* begin Passage provided *

Managing water resources is inherently a sustainability issue. How do we maintain our high-quality drinking water supply into the future while co-existing with interests that are to some degree competing with the quality of the lake (development of forested watershed land, lakeshore living, lake recreation) and simultaneously dealing with the effects of climate change?

As a water supply, Sebago Lake faces a unique set of challenges. Most of the watershed land is privately owned and therefore open to potential development. While many surface water suppliers own most or all of their watershed land, Portland Water District (PWD) owns only 1 percent of the Sebago Lake watershed and only an additional 8 percent is protected from development.

Currently, the PWD conducts monthly sampling for traditional water quality parameters: temperature, dissolved oxygen (DO), Secchi disk clarity, Chlorophyll a, and total phosphorus. Monthly sampling provides only a snapshot of the lake throughout the monitoring season. Higher frequency sampling (and sharing of the resulting data) will give researchers the ability to make high quality models of the timing of overturning and mixing of nutrients that can build a true understanding of lake dynamics and responses to stress.

* end Passage provided *
* begin Provided data *

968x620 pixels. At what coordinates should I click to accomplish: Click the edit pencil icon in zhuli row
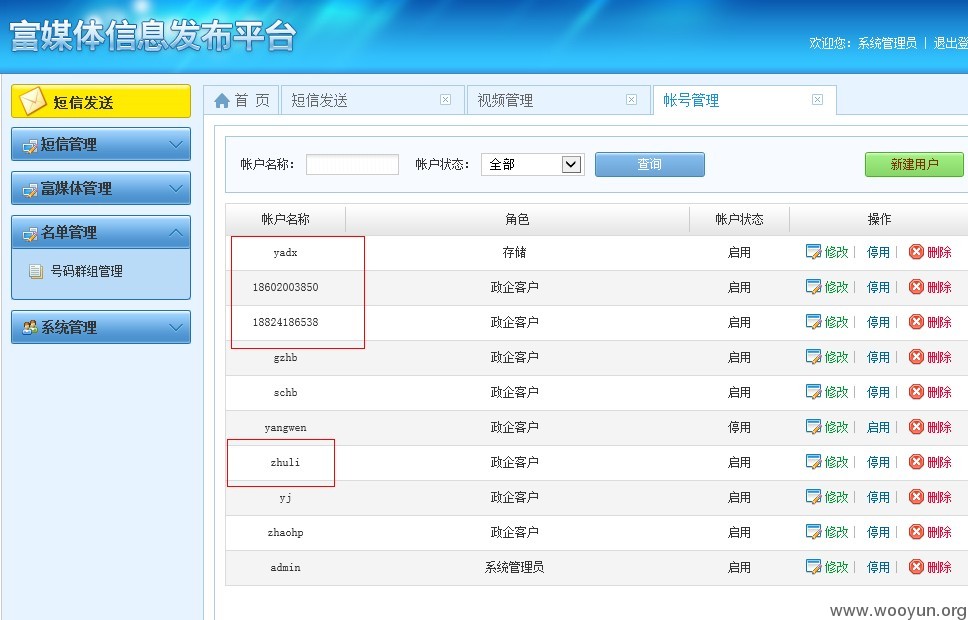[x=813, y=462]
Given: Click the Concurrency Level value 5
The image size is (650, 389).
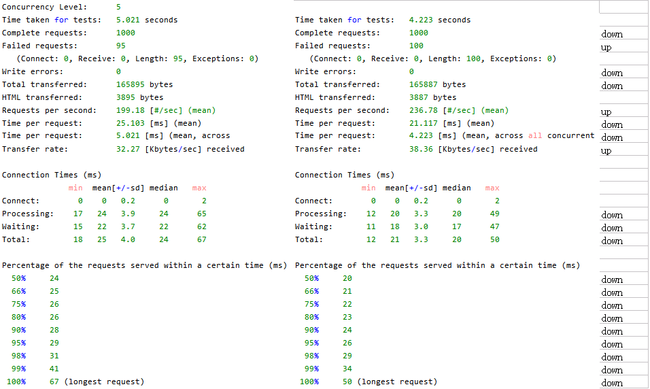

* end Provided data *

**Task requirements**
(A) Can you print the passage on Sebago Lake's water supply starting at "As a water supply, Sebago" and ending at "protected from development."?
(B) Do these statements agree with the passage on Sebago Lake's water supply? For each, answer yes or no and quote the words that decide it.
(i) Portland Water District owns 1 percent of the Sebago Lake watershed.
(ii) Portland Water District samples the lake weekly.
(iii) Most of the watershed land is publicly owned.
(C) Could you resume the passage on Sebago Lake's water supply from its last sentence and carry it forward?

**Answers by task**
(A)
As a water supply, Sebago Lake faces a unique set of challenges. Most of the watershed land is privately owned and therefore open to potential development. While many surface water suppliers own most or all of their watershed land, Portland Water District (PWD) owns only 1 percent of the Sebago Lake watershed and only an additional 8 percent is protected from development.

(B)
(i) Yes: "Portland Water District (PWD) owns only 1 percent of the Sebago Lake watershed"
(ii) No: "Currently, the PWD conducts monthly sampling for traditional water quality parameters"
(iii) No: "Most of the watershed land is privately owned and therefore open to potential development"

(C)
Understanding and communicating the scope of the stress response requires a number of social and scientific actions:

1) high-frequency monitoring of physical-chemical water parameters;

2) modeling that contains and explains this data;

3) careful observations of the shifting ecological communities;

4) solicitation of stakeholder mindsets and motivations to inform communication of the risks of the stress response to stakeholders to encourage active participation in sustainable lake stewardship.

This project addresses the first and fourth action items—monitoring and stakeholder involvement. We will greatly increase monitoring capability with the deployment of a high frequency, multi-depth data logging and transmitting buoy equipped with temperature, pH, Chlorophyll a, DO, and optical clarity sensors. We will leverage the data generated for not just research purposes, but to engage stakeholders in new ways.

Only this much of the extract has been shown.